SHORT TASK: In the records, take everything from the line containing "Where should I click to: Click the Application" down to the line containing "Action: point(1304,82)", switch each "Where should I click to" to "Where do I click to", and give those lines back with nothing else changed.

SUPPLIED INFORMATION:
----------

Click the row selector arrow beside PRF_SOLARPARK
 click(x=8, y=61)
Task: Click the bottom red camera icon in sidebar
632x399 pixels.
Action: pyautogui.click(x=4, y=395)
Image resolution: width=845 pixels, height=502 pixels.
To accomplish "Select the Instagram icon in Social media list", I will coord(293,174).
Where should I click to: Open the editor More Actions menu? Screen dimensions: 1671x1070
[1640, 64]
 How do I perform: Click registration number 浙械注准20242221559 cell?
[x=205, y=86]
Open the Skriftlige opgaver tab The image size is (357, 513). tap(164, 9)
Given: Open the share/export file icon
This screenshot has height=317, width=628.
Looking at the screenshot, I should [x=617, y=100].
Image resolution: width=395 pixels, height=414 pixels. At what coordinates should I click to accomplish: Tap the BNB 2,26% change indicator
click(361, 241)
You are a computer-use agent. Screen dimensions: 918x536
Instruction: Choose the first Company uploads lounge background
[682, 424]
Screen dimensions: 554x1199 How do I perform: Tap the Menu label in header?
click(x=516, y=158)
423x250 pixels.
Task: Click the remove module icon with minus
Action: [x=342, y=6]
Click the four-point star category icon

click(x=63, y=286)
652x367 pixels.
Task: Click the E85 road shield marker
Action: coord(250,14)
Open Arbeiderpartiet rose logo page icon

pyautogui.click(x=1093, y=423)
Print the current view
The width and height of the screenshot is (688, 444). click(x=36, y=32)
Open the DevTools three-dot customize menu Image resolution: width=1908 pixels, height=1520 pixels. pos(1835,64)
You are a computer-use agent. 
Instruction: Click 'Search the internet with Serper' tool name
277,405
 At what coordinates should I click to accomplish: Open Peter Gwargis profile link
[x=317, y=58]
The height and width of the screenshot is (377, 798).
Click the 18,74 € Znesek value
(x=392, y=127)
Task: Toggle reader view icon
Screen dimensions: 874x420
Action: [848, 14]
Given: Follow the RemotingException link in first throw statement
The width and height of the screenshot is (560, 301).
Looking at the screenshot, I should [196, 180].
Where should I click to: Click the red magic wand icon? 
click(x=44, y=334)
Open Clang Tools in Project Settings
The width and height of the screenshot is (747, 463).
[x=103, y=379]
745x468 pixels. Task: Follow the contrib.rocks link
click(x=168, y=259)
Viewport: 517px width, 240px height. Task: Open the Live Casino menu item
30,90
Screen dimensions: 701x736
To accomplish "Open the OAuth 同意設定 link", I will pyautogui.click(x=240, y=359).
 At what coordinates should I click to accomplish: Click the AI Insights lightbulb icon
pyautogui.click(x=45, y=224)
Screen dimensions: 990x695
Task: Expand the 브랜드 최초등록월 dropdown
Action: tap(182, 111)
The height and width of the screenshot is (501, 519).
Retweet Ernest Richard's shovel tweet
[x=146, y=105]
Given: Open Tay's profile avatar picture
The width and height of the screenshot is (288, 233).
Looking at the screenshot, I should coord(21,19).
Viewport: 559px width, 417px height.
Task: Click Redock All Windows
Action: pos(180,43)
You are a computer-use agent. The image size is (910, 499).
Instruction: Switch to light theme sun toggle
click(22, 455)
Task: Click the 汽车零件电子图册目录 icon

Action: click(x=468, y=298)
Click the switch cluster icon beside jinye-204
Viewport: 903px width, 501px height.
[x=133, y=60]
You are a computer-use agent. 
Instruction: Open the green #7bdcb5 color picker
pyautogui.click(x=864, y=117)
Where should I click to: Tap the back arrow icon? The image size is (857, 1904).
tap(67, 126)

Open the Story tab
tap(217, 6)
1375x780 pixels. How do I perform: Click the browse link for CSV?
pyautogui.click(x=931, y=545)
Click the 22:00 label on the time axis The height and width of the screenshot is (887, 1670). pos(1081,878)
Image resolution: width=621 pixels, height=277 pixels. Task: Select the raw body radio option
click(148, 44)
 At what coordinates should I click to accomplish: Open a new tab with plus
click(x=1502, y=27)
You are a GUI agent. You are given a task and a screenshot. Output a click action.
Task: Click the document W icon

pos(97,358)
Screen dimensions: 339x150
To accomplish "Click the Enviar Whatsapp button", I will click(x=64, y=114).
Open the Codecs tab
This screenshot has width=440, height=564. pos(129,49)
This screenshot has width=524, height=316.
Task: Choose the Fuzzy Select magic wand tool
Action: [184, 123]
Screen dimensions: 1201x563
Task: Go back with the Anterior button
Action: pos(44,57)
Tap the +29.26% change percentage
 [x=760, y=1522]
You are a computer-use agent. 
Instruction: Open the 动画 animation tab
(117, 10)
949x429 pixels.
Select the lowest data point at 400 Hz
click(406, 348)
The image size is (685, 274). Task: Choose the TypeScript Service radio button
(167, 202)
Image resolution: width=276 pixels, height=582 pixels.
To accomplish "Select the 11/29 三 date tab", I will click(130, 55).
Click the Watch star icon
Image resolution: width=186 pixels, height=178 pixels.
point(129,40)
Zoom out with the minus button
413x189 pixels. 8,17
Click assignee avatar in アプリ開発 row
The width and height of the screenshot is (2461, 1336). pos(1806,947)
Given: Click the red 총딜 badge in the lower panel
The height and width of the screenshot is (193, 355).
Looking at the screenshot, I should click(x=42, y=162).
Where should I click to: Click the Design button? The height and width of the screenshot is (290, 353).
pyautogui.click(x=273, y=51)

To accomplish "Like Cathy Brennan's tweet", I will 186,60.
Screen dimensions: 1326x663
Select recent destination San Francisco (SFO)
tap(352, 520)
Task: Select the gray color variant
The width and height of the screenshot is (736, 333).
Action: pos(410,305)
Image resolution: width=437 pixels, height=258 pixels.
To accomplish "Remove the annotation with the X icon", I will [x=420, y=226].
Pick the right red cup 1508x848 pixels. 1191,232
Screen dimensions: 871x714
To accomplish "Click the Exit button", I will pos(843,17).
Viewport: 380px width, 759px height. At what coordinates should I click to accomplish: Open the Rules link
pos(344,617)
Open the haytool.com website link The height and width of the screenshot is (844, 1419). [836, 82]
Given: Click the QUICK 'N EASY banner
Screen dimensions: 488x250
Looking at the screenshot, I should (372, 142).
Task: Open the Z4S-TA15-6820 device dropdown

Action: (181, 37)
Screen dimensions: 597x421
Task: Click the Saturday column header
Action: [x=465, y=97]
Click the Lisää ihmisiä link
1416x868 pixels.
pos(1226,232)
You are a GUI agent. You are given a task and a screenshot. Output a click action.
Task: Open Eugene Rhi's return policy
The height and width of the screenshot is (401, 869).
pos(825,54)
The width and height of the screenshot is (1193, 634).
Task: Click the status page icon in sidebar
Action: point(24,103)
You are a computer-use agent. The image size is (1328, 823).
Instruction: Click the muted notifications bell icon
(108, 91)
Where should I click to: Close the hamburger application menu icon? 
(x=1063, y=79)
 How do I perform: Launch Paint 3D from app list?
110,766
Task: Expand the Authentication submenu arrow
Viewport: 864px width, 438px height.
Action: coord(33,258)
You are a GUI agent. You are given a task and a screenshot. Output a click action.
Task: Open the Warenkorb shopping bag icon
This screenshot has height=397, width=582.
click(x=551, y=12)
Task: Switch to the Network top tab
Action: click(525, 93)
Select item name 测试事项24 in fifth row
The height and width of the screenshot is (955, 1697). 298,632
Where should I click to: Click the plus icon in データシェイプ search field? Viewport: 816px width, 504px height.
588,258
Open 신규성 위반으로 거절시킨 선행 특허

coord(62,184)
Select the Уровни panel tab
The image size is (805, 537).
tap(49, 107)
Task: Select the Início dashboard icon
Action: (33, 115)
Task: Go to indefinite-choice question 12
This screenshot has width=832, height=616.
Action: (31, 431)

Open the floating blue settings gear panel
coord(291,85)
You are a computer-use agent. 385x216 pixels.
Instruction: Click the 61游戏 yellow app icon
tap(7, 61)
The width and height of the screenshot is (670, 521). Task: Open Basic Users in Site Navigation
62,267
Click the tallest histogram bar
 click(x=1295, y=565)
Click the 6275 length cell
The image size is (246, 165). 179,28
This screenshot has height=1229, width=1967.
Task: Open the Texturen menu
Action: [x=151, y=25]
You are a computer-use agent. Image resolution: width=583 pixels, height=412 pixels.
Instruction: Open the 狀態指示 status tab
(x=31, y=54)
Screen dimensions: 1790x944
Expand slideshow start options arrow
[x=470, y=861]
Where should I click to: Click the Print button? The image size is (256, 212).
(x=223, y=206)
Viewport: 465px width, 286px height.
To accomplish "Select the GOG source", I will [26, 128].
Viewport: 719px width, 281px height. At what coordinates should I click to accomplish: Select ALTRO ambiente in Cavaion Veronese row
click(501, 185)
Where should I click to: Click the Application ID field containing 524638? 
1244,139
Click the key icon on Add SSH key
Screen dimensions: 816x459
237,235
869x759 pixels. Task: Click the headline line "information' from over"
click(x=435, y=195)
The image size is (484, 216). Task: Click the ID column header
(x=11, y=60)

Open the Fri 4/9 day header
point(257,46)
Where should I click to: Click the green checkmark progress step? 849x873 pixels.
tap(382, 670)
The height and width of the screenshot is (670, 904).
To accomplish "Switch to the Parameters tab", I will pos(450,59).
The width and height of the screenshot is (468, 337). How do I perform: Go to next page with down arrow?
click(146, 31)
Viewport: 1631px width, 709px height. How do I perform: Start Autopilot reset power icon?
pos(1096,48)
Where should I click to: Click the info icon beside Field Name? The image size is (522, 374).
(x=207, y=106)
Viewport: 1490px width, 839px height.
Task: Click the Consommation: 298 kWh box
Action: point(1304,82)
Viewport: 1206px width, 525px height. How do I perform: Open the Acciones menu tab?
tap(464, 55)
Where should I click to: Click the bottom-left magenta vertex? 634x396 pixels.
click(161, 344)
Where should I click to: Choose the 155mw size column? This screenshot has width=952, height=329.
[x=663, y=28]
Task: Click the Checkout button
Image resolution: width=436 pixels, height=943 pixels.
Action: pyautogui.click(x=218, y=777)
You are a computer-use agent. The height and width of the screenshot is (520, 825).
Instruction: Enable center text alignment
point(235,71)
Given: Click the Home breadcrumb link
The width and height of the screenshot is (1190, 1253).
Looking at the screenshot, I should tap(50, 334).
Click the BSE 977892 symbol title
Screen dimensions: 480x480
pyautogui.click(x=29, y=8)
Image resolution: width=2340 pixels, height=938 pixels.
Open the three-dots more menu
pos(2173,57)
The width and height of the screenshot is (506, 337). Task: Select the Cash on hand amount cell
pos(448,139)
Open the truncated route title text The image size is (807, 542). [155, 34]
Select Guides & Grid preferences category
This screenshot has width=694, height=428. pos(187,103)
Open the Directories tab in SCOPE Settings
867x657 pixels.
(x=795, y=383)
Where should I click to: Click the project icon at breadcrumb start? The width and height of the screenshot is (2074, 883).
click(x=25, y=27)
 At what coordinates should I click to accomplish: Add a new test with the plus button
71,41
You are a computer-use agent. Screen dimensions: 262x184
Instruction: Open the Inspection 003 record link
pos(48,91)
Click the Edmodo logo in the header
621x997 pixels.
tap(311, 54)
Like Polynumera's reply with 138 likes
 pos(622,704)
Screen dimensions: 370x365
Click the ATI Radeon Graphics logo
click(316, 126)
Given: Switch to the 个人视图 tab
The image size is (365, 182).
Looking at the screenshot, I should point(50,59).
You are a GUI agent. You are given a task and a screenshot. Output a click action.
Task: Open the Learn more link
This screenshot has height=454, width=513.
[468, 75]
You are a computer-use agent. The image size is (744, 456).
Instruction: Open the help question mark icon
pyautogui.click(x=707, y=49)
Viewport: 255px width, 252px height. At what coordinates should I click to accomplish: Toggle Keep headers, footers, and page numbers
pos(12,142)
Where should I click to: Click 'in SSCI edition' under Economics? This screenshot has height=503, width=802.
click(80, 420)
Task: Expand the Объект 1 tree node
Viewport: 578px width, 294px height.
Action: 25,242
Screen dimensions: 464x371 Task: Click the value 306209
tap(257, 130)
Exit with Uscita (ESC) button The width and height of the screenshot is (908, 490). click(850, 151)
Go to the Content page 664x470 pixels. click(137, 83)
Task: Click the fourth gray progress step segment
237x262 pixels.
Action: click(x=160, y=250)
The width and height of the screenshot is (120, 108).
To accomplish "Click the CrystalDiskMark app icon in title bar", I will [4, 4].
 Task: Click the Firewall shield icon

----------

FULL ANSWER:
Where do I click to: Click the Application ID field containing 524638? 
1244,139
Click the key icon on Add SSH key
Screen dimensions: 816x459
237,235
869x759 pixels. Task: Click the headline line "information' from over"
click(x=435, y=195)
The image size is (484, 216). Task: Click the ID column header
(x=11, y=60)

Open the Fri 4/9 day header
point(257,46)
Where do I click to: Click the green checkmark progress step? 849x873 pixels.
tap(382, 670)
The height and width of the screenshot is (670, 904).
To accomplish "Switch to the Parameters tab", I will pos(450,59).
The width and height of the screenshot is (468, 337). How do I perform: Go to next page with down arrow?
click(146, 31)
Viewport: 1631px width, 709px height. How do I perform: Start Autopilot reset power icon?
pos(1096,48)
Where do I click to: Click the info icon beside Field Name? The image size is (522, 374).
(x=207, y=106)
Viewport: 1490px width, 839px height.
Task: Click the Consommation: 298 kWh box
Action: point(1304,82)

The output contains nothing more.